PASSAGE TO READ:
'''

Title: The Men Who Stare at Goats

Author: Jon Ronson

Golda’s Pick
Walking through walls, reading minds, turning invisible, it all sounds like something out of Harry Potter. Well this is no tale of fiction or magic. Attempting these feats were the really life pursuits of some of the most powerful military men in the US Army. 

 

Jon Ronson is a journalist with the amazing ability to extract the most interesting and often hilarious details about the little know military unit called the First Earth Battalion. From its early beginnings in the 1979 to the implications this unit has had on the way the War of Terror has been fought, Ronson traverses the history of this ‘special’ military unit and the characters that it has attracted over its three decade history.

'''

REQUESTS:
1 – From the review of The Men Who Stare at Goats, quote the passage starting at "Title: The Men" and ending at "three decade history.".
2 – Continue the review of The Men Who Stare at Goats from where it stops.

DATA LISTING:

'''

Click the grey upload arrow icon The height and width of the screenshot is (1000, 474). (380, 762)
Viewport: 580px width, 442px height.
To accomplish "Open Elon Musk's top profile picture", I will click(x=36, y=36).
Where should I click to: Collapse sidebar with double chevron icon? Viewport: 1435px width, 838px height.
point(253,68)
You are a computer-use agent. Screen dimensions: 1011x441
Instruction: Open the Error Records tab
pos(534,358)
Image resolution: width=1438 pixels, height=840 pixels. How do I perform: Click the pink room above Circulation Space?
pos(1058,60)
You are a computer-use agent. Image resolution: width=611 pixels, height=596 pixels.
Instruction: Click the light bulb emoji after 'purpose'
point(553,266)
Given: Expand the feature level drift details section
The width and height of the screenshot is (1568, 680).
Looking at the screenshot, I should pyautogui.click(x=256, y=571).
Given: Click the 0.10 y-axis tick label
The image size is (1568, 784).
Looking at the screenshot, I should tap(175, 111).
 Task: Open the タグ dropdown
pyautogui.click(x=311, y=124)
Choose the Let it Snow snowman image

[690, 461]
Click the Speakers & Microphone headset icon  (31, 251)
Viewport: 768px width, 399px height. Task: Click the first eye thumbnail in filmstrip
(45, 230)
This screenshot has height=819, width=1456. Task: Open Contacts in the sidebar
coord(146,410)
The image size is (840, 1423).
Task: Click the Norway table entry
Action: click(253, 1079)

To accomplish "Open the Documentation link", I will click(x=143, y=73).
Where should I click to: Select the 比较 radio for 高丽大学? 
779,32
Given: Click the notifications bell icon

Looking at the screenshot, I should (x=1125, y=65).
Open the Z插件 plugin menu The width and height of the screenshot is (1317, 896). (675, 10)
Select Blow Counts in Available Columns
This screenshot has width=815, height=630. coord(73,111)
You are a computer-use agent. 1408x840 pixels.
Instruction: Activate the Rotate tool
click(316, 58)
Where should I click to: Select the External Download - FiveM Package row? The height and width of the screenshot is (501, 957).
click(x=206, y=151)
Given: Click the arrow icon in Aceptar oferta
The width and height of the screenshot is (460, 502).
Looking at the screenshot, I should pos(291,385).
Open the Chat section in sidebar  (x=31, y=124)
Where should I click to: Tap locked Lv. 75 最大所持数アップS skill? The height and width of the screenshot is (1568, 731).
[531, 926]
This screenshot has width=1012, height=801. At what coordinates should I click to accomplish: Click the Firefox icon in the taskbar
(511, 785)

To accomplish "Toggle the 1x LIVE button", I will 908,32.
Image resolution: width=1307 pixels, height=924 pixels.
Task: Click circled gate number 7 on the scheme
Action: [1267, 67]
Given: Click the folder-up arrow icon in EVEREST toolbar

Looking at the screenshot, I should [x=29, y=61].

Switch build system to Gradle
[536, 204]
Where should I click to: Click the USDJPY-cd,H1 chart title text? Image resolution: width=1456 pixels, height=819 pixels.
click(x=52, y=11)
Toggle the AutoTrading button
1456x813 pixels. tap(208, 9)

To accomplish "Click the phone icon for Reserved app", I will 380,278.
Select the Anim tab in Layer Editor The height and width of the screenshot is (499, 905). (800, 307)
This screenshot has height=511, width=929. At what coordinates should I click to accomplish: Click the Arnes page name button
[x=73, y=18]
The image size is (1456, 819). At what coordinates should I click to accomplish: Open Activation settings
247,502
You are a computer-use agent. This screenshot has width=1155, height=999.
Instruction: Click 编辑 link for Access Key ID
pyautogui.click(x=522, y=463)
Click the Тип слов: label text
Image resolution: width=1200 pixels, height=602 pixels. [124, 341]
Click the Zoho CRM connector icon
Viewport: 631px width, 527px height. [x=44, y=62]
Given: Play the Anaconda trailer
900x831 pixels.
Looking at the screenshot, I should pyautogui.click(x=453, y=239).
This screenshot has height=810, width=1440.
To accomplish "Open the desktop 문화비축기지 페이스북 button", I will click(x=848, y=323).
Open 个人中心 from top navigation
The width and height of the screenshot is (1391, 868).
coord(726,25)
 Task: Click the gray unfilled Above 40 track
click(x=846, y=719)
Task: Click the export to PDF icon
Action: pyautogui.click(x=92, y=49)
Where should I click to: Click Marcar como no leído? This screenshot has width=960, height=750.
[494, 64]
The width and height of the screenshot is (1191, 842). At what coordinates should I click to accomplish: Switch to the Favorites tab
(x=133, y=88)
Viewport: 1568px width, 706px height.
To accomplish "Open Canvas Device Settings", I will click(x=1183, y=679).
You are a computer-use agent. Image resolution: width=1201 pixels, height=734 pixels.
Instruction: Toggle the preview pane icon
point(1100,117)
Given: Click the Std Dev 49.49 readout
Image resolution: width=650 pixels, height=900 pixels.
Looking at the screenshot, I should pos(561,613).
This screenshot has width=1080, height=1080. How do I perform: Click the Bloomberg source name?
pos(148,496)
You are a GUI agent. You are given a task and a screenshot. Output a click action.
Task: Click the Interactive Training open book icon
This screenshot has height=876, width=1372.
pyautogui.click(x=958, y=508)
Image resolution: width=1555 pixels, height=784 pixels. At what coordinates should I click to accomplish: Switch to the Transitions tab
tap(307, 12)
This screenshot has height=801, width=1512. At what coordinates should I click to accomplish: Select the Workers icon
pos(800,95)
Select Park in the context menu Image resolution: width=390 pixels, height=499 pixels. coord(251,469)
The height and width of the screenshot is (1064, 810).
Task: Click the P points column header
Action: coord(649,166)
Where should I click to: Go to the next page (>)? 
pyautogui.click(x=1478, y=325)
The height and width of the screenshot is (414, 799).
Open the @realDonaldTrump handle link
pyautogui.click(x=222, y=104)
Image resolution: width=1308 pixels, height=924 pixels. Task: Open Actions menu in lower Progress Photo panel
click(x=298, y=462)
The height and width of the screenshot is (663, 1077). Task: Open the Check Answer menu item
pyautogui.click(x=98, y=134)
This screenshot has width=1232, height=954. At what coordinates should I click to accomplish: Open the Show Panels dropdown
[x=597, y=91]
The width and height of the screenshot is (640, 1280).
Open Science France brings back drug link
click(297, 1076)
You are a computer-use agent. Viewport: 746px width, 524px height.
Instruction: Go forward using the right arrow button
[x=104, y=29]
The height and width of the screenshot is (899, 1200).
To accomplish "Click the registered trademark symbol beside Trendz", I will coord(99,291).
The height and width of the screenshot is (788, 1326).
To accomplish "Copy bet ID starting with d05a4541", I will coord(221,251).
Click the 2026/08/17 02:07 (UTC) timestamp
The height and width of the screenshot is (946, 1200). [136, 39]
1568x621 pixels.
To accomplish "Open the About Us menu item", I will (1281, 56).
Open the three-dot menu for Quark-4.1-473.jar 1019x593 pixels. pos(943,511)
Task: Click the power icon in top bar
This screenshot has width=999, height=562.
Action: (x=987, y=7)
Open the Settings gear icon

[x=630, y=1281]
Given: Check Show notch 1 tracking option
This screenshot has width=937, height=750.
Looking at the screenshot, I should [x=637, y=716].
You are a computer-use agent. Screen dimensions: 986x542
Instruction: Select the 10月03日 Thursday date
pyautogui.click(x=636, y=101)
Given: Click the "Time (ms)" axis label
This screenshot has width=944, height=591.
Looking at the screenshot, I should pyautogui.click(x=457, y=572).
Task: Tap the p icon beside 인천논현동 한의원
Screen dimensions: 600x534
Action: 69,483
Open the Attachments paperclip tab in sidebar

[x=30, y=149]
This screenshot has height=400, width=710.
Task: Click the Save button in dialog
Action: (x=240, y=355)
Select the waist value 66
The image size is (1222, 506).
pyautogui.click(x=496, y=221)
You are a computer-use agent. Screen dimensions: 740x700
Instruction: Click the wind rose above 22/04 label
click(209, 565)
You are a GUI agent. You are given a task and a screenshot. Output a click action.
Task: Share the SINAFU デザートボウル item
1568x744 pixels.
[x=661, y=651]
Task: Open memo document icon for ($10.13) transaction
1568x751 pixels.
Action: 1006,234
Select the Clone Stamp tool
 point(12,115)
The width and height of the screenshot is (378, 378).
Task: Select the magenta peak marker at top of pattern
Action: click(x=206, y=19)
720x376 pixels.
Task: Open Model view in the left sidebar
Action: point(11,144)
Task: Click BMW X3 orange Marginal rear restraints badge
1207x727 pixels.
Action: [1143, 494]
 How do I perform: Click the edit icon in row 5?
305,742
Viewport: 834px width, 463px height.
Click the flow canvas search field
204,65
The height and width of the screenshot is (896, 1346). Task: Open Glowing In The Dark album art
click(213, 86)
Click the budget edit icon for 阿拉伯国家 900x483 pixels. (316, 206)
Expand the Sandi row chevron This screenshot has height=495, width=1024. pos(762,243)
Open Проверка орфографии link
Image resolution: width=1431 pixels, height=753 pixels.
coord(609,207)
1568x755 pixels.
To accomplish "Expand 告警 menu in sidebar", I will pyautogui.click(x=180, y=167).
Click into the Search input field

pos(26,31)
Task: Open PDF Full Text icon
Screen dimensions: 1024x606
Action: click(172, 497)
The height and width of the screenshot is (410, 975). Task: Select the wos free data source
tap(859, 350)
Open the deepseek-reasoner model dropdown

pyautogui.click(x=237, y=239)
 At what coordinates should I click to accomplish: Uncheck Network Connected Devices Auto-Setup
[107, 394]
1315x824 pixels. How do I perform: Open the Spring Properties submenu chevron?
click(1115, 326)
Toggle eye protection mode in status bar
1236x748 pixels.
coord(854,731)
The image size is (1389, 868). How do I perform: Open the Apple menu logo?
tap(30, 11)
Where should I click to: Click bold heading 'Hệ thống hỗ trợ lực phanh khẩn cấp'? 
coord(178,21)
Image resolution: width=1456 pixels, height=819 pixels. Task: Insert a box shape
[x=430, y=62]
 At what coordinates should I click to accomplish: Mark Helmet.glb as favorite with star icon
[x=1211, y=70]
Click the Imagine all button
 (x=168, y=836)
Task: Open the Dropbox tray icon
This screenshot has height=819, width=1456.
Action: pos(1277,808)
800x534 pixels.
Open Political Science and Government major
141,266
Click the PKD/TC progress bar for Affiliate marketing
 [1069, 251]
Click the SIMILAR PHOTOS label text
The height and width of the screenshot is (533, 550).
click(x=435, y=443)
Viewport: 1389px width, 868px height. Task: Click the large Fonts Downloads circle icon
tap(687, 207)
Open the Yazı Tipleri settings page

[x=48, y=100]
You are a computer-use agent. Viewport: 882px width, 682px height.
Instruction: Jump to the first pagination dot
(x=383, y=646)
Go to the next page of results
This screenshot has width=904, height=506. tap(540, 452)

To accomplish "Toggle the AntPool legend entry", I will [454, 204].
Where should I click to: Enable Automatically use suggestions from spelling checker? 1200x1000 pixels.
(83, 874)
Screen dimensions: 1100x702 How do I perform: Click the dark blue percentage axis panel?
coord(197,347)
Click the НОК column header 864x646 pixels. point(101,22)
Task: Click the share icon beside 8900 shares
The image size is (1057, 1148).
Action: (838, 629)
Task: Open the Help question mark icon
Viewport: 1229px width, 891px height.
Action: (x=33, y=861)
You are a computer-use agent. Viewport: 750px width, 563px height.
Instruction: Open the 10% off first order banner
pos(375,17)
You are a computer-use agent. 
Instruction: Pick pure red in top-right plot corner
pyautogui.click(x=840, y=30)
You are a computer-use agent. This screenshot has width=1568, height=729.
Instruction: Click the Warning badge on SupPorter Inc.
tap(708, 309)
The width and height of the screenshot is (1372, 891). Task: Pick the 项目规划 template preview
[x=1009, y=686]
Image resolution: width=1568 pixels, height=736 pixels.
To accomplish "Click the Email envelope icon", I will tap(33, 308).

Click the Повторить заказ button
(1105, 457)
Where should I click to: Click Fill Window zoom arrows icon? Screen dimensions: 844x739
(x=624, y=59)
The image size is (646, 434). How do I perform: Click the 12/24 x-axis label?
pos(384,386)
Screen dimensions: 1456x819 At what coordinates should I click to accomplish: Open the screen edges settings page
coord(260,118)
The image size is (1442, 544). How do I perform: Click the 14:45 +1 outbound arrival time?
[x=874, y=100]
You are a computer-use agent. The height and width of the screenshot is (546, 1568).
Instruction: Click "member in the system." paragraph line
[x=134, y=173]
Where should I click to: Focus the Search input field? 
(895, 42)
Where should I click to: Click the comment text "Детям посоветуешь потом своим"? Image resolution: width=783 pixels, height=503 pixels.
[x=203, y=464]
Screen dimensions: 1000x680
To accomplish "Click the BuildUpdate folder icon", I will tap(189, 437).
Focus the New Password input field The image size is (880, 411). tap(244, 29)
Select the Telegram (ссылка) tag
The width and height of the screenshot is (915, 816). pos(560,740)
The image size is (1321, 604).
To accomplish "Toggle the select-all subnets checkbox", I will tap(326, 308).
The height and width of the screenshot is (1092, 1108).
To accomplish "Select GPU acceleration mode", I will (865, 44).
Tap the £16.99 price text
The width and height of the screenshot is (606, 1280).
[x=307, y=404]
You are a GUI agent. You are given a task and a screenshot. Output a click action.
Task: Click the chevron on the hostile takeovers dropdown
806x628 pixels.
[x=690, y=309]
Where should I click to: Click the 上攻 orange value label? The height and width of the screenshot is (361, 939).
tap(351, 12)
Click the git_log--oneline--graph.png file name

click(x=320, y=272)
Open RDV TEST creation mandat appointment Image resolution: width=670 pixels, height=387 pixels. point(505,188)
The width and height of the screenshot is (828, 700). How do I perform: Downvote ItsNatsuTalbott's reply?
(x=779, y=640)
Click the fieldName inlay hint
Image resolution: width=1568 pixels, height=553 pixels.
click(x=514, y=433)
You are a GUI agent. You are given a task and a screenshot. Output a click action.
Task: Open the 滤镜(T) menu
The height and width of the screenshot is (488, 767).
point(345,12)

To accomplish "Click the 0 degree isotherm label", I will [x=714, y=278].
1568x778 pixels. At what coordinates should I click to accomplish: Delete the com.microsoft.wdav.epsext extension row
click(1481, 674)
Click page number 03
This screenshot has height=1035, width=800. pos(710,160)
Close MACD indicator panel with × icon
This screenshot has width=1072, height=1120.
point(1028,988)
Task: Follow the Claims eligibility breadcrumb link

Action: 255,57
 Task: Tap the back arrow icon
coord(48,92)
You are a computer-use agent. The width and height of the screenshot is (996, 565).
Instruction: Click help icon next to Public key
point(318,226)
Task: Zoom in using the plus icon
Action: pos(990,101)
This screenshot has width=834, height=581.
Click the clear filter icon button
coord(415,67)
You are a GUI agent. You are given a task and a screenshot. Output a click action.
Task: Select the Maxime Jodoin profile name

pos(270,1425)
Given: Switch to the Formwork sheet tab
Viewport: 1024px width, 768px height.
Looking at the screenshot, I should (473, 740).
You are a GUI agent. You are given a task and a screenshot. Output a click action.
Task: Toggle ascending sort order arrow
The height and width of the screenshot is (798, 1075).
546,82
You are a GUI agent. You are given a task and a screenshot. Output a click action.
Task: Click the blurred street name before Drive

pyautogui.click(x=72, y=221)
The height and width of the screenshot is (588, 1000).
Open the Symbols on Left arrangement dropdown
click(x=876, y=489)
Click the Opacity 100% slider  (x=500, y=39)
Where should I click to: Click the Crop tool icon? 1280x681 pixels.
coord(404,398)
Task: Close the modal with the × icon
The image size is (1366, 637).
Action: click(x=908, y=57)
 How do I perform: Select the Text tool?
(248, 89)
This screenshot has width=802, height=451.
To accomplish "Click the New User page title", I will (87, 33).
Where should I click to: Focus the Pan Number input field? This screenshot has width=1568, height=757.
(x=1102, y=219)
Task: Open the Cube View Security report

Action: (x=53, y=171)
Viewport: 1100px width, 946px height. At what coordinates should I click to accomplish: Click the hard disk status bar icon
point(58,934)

'''

RESPONSES FOR EACH TASK:
1 –
Title: The Men Who Stare at Goats

Author: Jon Ronson

Golda’s Pick
Walking through walls, reading minds, turning invisible, it all sounds like something out of Harry Potter. Well this is no tale of fiction or magic. Attempting these feats were the really life pursuits of some of the most powerful military men in the US Army. 

 

Jon Ronson is a journalist with the amazing ability to extract the most interesting and often hilarious details about the little know military unit called the First Earth Battalion. From its early beginnings in the 1979 to the implications this unit has had on the way the War of Terror has been fought, Ronson traverses the history of this ‘special’ military unit and the characters that it has attracted over its three decade history.

2 –
I really enjoy this type of non-fiction; quirky, irreverent and fascinating. Ronson is a master of research, digging up the most interesting details from the past and utilising the immense trust he managed to develop in those he interviewed. What is most impressive is the respect and real affection Ronson demonstrates towards the people he interviews and whose stories help make this book so captivating. It is very easy to be cynical and poke fun at the people in stories such as this but what Ronson is able to capture is the ideology behind this movement which can only be described as charmingly hopeful. He shows that despite having some of the most horrific implications, the men who stared at goats were visionaries who dared to image a different future for the US Army.